Task brief: Report every line of the records that contains the word "agent".

::::::::

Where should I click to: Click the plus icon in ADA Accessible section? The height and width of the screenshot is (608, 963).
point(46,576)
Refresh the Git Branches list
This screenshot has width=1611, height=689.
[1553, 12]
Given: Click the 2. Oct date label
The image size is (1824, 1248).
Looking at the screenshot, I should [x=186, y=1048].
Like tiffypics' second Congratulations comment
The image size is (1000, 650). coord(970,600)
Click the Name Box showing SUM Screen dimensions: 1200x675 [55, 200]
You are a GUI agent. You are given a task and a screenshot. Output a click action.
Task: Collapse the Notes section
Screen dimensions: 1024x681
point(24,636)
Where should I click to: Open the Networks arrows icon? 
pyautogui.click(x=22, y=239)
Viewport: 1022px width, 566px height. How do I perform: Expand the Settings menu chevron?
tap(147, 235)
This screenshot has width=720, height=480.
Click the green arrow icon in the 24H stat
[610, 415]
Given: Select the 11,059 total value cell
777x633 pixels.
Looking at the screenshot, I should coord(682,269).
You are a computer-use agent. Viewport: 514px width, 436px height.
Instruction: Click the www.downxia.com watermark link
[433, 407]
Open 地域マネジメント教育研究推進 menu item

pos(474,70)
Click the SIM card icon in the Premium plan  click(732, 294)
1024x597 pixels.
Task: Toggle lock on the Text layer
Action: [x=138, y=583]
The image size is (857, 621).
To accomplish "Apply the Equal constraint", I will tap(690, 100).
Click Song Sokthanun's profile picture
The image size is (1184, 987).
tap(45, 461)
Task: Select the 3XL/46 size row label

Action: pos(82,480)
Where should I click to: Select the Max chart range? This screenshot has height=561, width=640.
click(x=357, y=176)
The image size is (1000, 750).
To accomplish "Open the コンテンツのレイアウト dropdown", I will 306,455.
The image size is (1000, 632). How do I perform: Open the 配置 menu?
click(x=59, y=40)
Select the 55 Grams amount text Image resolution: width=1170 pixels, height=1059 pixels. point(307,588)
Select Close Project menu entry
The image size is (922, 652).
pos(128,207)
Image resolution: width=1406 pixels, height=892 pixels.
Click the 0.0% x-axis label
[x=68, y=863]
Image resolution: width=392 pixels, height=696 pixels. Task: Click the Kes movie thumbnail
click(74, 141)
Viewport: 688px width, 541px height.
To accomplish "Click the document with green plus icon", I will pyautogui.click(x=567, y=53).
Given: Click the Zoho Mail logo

::::::::

Your response:
You are a GUI agent. You are given a task and a screenshot. Output a click action.
You are a computer-use agent. Viewport: 514px width, 436px height.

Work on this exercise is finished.